WHAT YOU HAVE TO DO
Go through the listing beneath and show each line containing the string "checkbox".

THE INPUT
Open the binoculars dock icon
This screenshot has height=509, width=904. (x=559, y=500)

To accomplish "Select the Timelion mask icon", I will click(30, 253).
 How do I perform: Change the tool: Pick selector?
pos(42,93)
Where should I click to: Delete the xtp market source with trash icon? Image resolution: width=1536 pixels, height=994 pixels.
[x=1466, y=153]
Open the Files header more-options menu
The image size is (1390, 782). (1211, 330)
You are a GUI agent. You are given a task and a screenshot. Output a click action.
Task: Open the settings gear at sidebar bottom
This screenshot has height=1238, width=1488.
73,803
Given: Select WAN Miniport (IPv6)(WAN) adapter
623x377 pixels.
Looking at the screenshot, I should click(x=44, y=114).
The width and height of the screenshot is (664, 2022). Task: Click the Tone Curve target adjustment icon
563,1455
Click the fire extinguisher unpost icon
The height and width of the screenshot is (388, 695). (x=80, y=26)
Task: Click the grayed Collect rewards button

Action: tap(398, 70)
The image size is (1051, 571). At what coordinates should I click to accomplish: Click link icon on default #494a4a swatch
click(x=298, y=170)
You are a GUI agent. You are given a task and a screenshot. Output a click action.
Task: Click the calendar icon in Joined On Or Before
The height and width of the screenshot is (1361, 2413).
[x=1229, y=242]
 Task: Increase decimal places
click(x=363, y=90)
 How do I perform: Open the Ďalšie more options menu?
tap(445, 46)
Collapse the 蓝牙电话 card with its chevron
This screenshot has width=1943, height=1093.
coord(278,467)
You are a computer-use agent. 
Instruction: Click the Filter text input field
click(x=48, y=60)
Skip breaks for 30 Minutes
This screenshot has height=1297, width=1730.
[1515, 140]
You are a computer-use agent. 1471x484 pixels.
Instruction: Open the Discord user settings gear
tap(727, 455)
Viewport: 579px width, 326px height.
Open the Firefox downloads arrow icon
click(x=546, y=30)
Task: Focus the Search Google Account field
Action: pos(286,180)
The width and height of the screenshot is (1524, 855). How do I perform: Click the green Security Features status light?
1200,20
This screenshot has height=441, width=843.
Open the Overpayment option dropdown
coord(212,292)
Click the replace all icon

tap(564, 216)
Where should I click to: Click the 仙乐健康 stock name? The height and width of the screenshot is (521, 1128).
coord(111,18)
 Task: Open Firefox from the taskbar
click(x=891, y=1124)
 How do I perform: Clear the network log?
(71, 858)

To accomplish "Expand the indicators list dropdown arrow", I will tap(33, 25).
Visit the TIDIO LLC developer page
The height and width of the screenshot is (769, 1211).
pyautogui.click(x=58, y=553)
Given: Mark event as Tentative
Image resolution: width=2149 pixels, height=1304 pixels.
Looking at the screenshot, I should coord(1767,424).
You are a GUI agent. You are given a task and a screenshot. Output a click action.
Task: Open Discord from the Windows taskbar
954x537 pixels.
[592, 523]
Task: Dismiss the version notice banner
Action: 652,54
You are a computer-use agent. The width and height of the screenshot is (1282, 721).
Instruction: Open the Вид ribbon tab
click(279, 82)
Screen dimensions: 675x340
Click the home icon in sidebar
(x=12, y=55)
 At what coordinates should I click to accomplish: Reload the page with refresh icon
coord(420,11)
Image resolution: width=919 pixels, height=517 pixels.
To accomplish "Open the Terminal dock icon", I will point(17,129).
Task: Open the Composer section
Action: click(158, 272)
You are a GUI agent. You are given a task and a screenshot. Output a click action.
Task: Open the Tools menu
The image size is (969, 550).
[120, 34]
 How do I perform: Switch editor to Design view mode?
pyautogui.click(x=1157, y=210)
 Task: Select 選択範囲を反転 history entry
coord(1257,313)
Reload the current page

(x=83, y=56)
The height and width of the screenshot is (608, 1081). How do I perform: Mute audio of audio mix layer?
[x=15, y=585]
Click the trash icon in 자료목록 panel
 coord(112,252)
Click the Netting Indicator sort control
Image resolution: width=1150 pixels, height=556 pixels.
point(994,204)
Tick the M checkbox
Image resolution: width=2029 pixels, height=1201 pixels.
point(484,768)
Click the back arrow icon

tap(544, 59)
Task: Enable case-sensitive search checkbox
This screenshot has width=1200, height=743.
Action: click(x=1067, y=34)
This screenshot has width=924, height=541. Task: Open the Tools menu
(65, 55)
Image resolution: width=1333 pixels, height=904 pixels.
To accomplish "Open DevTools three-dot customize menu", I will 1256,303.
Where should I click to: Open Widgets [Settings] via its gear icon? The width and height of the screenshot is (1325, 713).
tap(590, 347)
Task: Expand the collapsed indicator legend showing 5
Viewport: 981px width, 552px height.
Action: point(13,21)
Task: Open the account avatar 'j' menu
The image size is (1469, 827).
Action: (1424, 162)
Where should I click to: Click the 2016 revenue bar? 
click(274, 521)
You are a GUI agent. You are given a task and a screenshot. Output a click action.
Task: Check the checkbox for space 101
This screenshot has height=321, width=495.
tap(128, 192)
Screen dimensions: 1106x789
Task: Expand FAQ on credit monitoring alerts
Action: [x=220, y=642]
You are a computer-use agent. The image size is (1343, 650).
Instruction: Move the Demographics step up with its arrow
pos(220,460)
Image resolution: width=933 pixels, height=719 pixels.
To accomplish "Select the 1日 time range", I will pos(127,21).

EXERCISE RESULT
Tick the M checkbox
Task: Enable case-sensitive search checkbox
Task: Check the checkbox for space 101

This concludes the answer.